[Records to process]:
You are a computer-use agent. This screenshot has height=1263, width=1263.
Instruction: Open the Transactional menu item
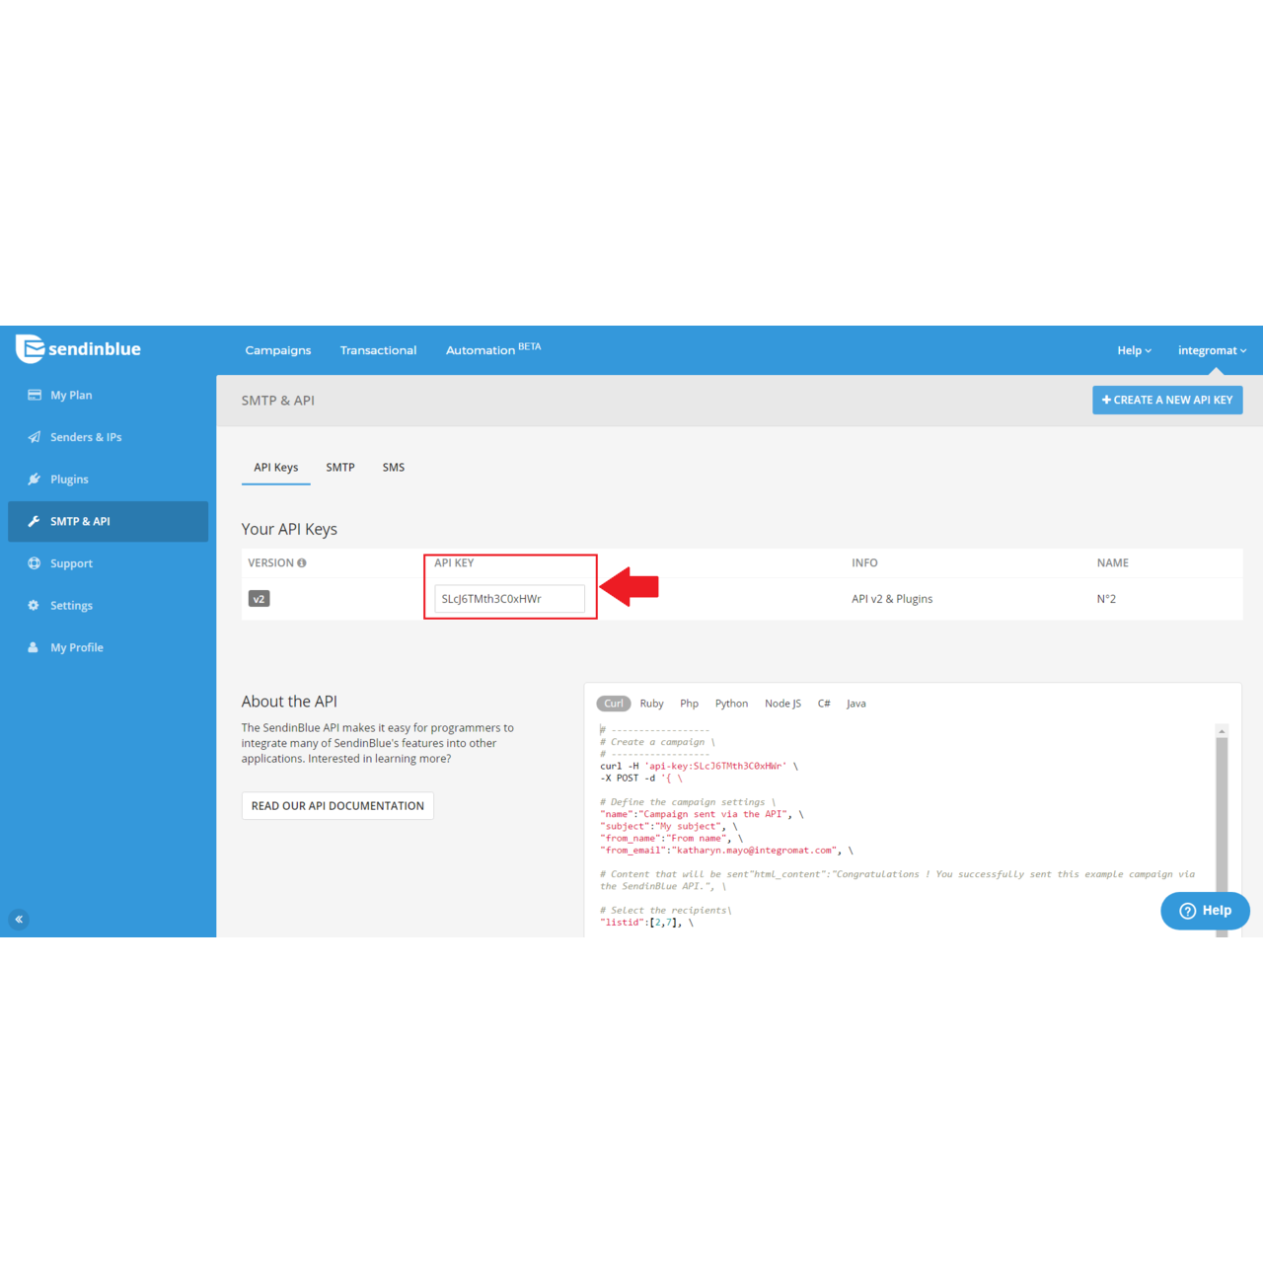point(378,350)
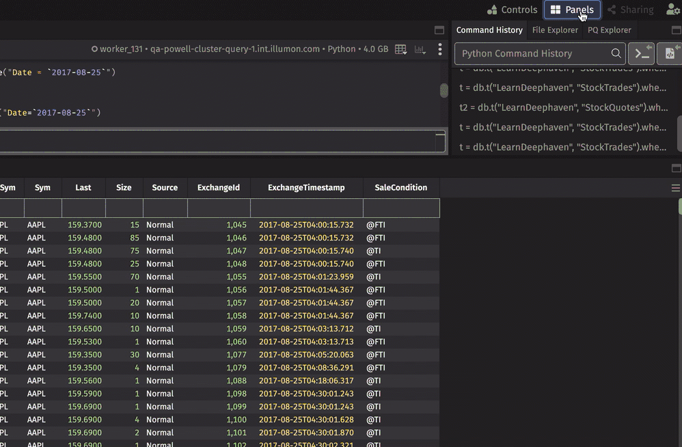The height and width of the screenshot is (447, 682).
Task: Open the Controls menu
Action: pos(512,10)
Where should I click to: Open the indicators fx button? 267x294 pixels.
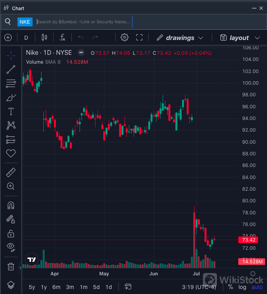[x=62, y=38]
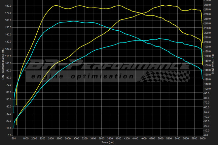Image resolution: width=218 pixels, height=145 pixels.
Task: Select the 6000 label on x-axis
Action: pos(202,139)
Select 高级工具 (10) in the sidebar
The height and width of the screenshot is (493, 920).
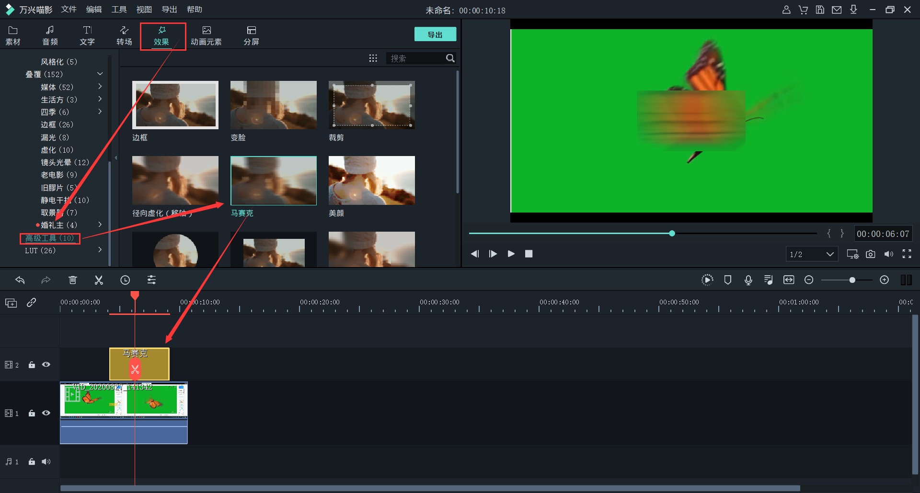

[Exercise brief]: Each entry, word for word, belongs in your answer; each picture does not.

[Exercise result]:
You are a computer-use agent. This screenshot has height=1263, width=1263.
Instruction: Open the Transactional menu item
point(378,350)
The height and width of the screenshot is (447, 682).
Task: Open the Controls menu
Action: pos(512,10)
Where should I click to: Open the indicators fx button? 267x294 pixels.
[x=62, y=38]
Image resolution: width=218 pixels, height=145 pixels.
Task: Select the 6000 label on x-axis
Action: pos(202,139)
Select 高级工具 (10) in the sidebar
The height and width of the screenshot is (493, 920).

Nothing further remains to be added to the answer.